In the video of the event I have seen that isn't quite what happened, though doubtless he did have good cornerspeed at Gerrards which consolodated his gains, but when the hit the straight Read (until he dropped back) and Cowie on 1000cc machines pulled several lengths away, Mike took a very deep entry to the Esses and gained a huge amount of ground there and up towards Shawes, where he made most of his passes in the early part of the race from a relatively poor start... It looks like he could only use the deep entry that others didn't try because he could manage the right left flick very late into the bend, for which he would have needed superior corner speed and quick steering! It seems the way to maintain speed through a lap on a tight circuit is not to scrub it off when you can avoid it!

I suspect the combination of rider talent allied with frame design and geometry, low CofG, engine configuration and good mid range power won the day.

Probably the same reasons several Nortons went fairly well at this venue over the years.
 
I suggest that rider ability might be subject to the law of diminishing returns - there is only so much that a human being can do. If the bike really suits the circuit, perhaps it is irrelevant whether it is Hailwood, Surtees, Redman or Ago riding it ? I believe that what PW was doing with Nortons was highly dangerous - he was moving into unknown territory with a company which did not have it's head in the right place.
 
acotrel said:
I suggest that rider ability might be subject to the law of diminishing returns - there is only so much that a human being can do. If the bike really suits the circuit, perhaps it is irrelevant whether it is Hailwood, Surtees, Redman or Ago riding it ? I believe that what PW was doing with Nortons was highly dangerous - he was moving into unknown territory with a company which did not have it's head in the right place.

PW lead that himself. He was the vanguard!

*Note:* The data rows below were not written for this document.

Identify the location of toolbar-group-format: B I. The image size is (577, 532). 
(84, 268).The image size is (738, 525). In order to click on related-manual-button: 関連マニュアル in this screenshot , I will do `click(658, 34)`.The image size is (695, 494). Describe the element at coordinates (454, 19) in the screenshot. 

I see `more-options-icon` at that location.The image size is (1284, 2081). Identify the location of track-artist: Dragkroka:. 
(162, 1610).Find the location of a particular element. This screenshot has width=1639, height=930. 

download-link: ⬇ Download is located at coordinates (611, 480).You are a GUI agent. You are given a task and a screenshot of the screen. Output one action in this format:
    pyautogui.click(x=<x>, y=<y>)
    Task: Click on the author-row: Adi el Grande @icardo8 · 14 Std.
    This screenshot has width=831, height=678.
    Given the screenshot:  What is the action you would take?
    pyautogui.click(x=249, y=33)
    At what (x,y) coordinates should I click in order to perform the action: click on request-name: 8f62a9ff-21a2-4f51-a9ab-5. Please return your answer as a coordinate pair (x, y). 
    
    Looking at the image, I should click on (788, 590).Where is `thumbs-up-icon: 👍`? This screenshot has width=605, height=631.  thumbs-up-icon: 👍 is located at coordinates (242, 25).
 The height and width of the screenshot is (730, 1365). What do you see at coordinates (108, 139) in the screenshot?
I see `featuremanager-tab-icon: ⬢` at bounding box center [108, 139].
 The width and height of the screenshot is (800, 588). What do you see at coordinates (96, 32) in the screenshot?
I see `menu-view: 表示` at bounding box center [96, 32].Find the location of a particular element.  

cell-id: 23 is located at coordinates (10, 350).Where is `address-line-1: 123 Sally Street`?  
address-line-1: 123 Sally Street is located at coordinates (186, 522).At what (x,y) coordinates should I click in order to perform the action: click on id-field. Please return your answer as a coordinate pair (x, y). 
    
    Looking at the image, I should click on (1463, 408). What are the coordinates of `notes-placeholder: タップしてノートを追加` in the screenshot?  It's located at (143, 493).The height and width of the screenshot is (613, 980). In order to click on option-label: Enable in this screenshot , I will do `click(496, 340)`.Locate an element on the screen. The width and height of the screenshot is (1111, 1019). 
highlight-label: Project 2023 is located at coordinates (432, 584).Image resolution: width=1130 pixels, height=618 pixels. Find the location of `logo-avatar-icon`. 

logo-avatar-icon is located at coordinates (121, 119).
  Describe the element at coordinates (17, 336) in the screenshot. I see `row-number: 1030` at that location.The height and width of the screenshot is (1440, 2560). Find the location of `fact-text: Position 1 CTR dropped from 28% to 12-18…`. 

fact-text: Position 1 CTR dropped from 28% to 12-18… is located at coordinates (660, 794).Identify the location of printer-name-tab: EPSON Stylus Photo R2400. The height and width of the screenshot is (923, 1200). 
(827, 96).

His crash was a result of failure, the tank / seat u it became detached from the bike... And him with it!
 
I have long known the reason for PW's crash - a minor oversight ? The ISO 9000 definition of quality is 'fit for purpose' - however a better definition is 'fit for purpose WITH OBVIOUS ATTENTION TO DETAIL'. Think about what PW was working with and the culture within Norton at the time. When you watch someone such as Hailwood race seriously, you see extreme rider competence backed by a team which is extremely particular about every detail. PW's accident probably had to happen. What did Norton lose that they had not lost already ?
 
Many years ago I was involved in helping Hailwood have a ride on Dunster's Manx at an historic meeting in Victoria. the bike was as fast as a reasonably decent Manx ever is. The difference was rider competence - naturally Hailwood won, just as Surtees did when he raced against all our fast guys at Amaroo for the same reason. There is no super-genius risk-taking - just smoothness and application.